• [SOURCE TEXT]
[BEGIN]
Anything, even the greatest, most wonderful of things, can be ruined for somebody if they have bad experiences with it. Nothing has an absolute quality of greatness or awfulness. Each individual feels things relative to their own experience.
The best things in the world – the best ideas, the best movements, the best innovations – often become corrupted with dogma and lose their appeal to people.
Dogma shuts off listening. And listening is a uniquely important skill. What is the point of interacting with another human being if you are not going to listen? Listening is in some ways even more important than expression. It’s the cornerstone of all meaningful human interaction.
Certainly, there are other ways to get people to stop listening; using fear, shame, guilt tripping, and other negative emotions are often part of this process, especially in a more immediate context. Dogma, however, is often more subtle, less easy to notice, longer-lasting, more insidious, and so on. When people hold dogmatic attitudes, the conversation doesn’t necessarily stop – often it can keep going on forever, in fact. But in a sense, it’s all in vain; listening is not occurring, and thus the conversation might as well be an exercise in theater.
When somebody takes a dogmatic attitude toward you, you can feel how it doesn’t matter to them what you think or know, or even who you really are. They’re gonna have it their way no matter what. This happens quite often, of course. On an everyday basis, really. That’s why I think it is so important to talk about.
Dogmas are also harmful because of how they penetrate socially in this much less visible way. Little so-called “truths” become accepted as fact (“the world is flat” is a good European example from a few hundred years ago) and affect our ability to listen to new ideas that challenge the dogma. During this flat-Earth period, for example, anybody in areas where the flat-Earth belief was held who dared to say that the world is round [or anything but flat] would be mocked and ostracized at best, and perhaps killed for blasphemy at worst.
What makes a dogma, a dogma?
Any belief or opinion can be dogmatized. We become dogmatic when we lose the ability to admit that what we believe to be true is not the only truth out there. Everything from a salesperson telling you that this product/service will benefit you to the person who thinks that the things they believe are also required to be believed by others. This is what dogma is made of.
But it goes further and wider than just general stubbornness. Let’s take a simple example of how easy it can be to fall into dogma: 1 + 1 = 2, right? But could 1 + 1 equal something else? The dogmatic-arithmetical point of view would say no. 1 + 1 always equals 2, no matter how it’s applied. A non-dogmatic point of view might say (for example), “this is true, but also, in a different light, you might see 1 + 1 as equaling 11 sometimes.” The non-dogmatic point of view does not negate 1 + 1 = 2, and can still recognize its validity; it just lets you see other contexts and possibilities you might not originally have been open to seeing.
When a dogma is held socially (which can be as simple as “people shouldn’t be overweight” or “suicide is always wrong”) the presence of this dogma raises everyone’s overall amount of dogma – because it pushes individuals to take sides: either adopt the dogma itself or form a counterdogma. For example, some folks, in response to the “it’s wrong for people to be overweight” dogma can develop a certain kind of “fat-positive” dogma that rejects any attempt to point out problems that happen as a result of obesity.
Nothing is wrong with either desiring not to be overweight or being proud of one’s well-built body and celebrating the beauty of fullness. The trouble is the thinking that says either “full-figuredness is always bad” or “criticism of obesity is always inappropriate.”
[END]
• [STORED DATA]
[BEGIN]
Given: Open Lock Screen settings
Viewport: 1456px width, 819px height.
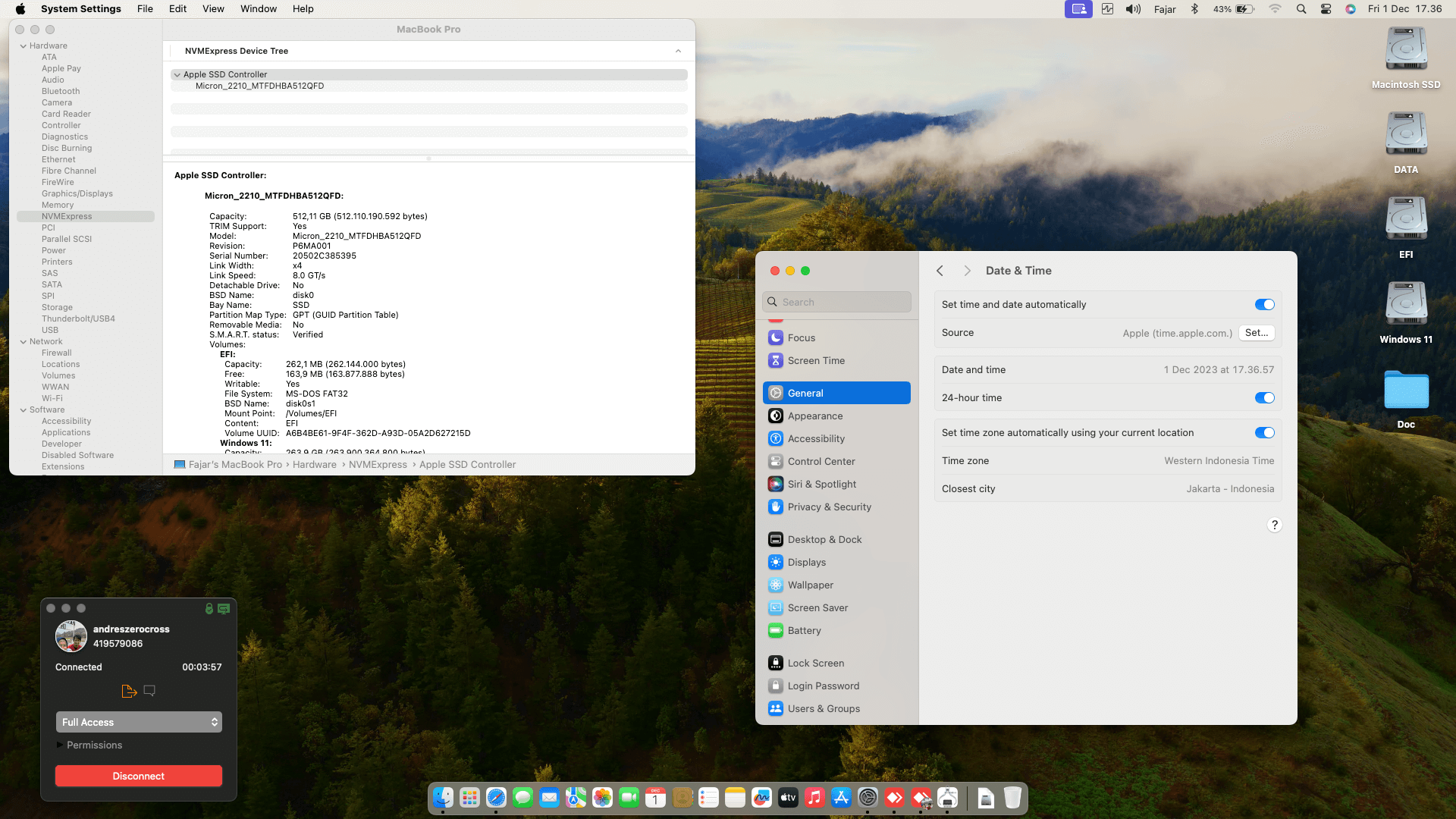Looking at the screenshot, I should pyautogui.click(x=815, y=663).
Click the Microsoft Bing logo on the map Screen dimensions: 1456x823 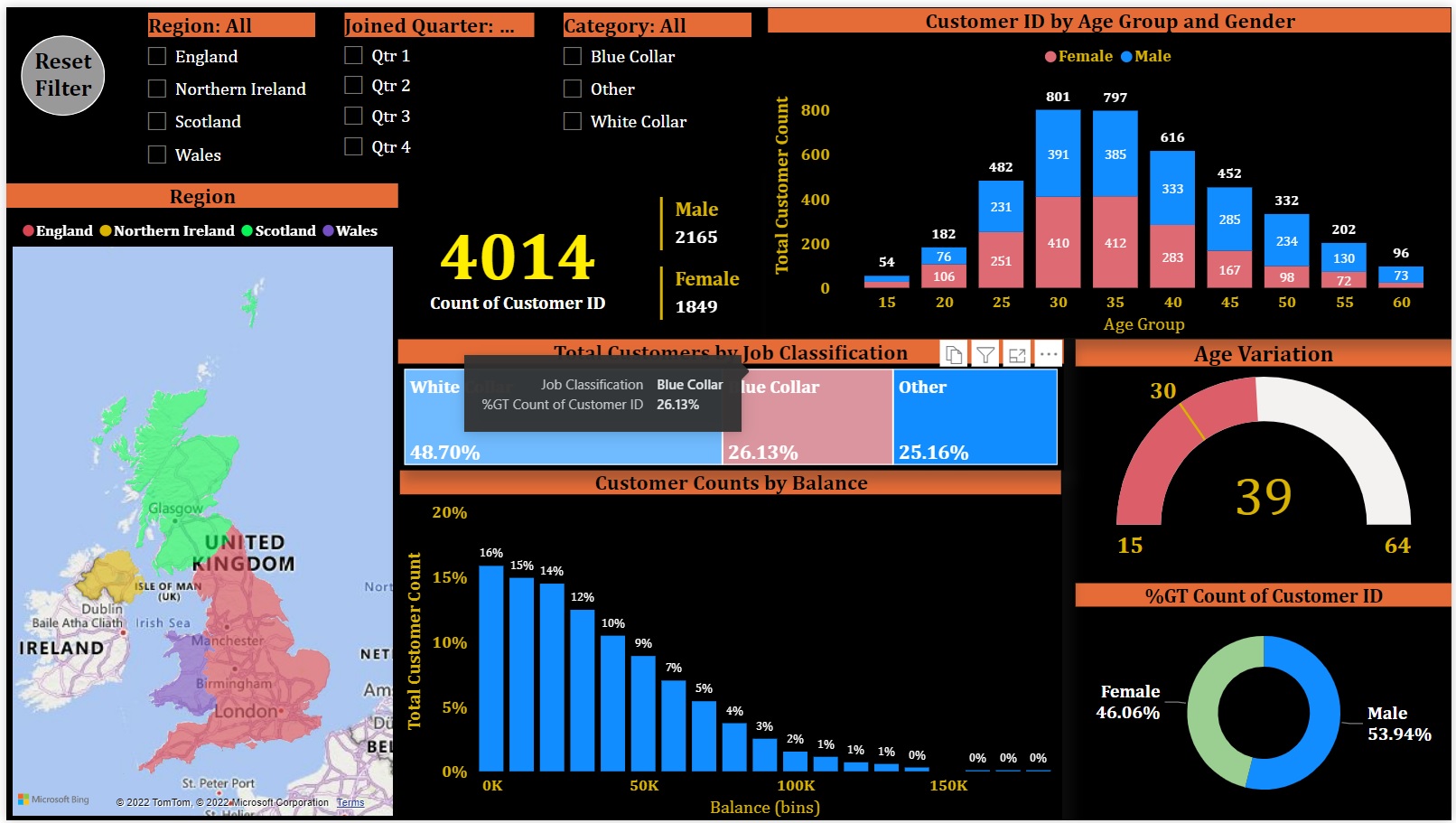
[END]
• [WHAT THE TASK REQUIRES] According to the essay on dogma, why does a dogma held socially raise everyone's overall amount of dogma? Explain in one to three sentences. Please rely only on the essay on dogma, not the material.

• [COMPLETE RESPONSE] A socially held dogma pushes individuals to take sides, so they either adopt the dogma itself or form a counterdogma. For example, the dogma that it's wrong for people to be overweight can lead some to a "fat-positive" dogma that rejects any attempt to point out problems resulting from obesity.